Cattle bellowing in the background at the Bairnsdale saleyards’ prime sale yesterday made a good backdrop for visiting Minister for Mental Health, Martin Foley, to announce a grant of $395,000 to fund mental health and wellbeing programs for East Gippsland and Wellington communities, known as the Outer Gippsland Area.
Using the catchphrase “We know we can’t make it rain” repeatedly, Minister Foley said the funding was to design, deliver and coordinate services through eight key mental health and community organisations.
“This $395,000 investment in our mental health frontline services is all about doing things differently,” Minister Foley said.
“We will take advice from people, the community health services, the Royal Flying Doctor Service and others about how we get the conversation to the people who need it most and who, sadly, are the people least likely to ask for some help.”
When asked if the Rural Financial Health Counselling Service (RFCS) was one of the eight agencies, it was explained that RFCS was funded federally, and this was state money available from this week for a 12-month period.
The eight partnership organisations are: Gippsland Lakes Community Health, Central Gippsland Health Service, Lifeline Gippsland, Orbost Regional Health, the Royal Flying Doctor Service, Yarram and District Health, Omeo District Health Service and Relationships Australia Victoria.

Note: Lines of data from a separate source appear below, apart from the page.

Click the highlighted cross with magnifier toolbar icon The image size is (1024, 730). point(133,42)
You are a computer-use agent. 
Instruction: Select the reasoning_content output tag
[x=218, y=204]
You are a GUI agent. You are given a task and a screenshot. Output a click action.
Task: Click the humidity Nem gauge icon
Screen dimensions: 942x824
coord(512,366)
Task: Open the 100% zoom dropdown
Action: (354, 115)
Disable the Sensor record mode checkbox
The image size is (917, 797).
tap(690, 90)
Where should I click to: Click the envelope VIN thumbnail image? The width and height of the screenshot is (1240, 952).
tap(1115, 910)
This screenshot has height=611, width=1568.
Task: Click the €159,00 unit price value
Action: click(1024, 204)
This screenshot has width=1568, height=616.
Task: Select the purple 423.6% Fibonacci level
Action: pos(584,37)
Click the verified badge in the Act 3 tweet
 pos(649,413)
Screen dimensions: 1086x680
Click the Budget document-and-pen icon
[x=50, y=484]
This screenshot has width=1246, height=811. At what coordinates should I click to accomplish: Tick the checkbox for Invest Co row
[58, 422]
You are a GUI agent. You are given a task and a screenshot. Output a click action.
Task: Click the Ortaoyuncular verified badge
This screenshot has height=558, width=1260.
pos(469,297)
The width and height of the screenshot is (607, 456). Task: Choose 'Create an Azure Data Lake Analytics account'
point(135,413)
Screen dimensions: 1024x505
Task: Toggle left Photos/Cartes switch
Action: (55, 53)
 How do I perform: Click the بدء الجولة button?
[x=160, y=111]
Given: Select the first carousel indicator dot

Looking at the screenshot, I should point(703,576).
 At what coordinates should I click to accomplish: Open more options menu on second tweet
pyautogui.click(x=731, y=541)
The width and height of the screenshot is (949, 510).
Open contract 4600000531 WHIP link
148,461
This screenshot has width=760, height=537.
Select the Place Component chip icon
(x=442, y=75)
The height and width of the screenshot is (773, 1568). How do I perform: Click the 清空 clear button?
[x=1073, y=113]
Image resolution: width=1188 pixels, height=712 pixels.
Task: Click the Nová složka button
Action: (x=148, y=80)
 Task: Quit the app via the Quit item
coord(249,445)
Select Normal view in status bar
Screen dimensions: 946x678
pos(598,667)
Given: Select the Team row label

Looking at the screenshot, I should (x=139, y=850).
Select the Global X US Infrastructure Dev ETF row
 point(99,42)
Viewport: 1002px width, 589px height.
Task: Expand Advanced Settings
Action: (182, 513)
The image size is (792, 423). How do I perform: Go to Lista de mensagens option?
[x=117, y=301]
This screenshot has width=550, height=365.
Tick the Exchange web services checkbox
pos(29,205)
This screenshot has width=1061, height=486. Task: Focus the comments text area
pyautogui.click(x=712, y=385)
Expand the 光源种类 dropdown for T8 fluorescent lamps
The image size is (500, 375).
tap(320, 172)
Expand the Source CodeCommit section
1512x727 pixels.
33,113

Bruthen dairy farmer, Peter Jennings, said the main issue was getting the services to the farmer.
“The problem is the farmer hasn’t been coming to the services,” Mr Jennings said.
“The RFCS do a great job and they get out to the farmer, more for financial reasons than mental health reasons.
“We’re going into our third year of drought now. The first year we used up all our fodder reserves, then the next year we had to buy fodder and used up all our cash reserves, and now we’ve got to the point where it hasn’t rained.
“I think the drought’s not over until our haysheds are full again, and to get the haysheds full you’ve got to have a spring, you’ve got to have excess feed…
“It’s become a very chronic dry period, you can only hold your breath for so long, but in the end you can’t hold it forever.”
Gippsland Lakes Community Health chief executive officer, Sue Medson OAM, said the outer Gippsland area covered Heyfield to Yarram and up to Mallacoota.
“Farmers are busy keeping their farms going, we need a different approach to counselling,” Ms Medson said.
“The last thing we need is farmers going out of business.
“There is an emphasis on innovative responses which are currently being developed through consultation with farmers and other key stakeholders.
“The funding is for one year, so part of the plan is to work with communities to try to build capacity to support each other, as well as some direct counselling, education and connectedness activity.”
PICTURED: State Government Minister for Mental Health, Martin Foley, speaks with Bruthen dairy farmer, Peter Jennings, Outer Gippsland drought/fire health and wellbeing coordinator, Andre Zonn, and Gippsland Lakes Community Health chief executive officer, Sue Medson OAM, yesterday about the $395,000 announcement.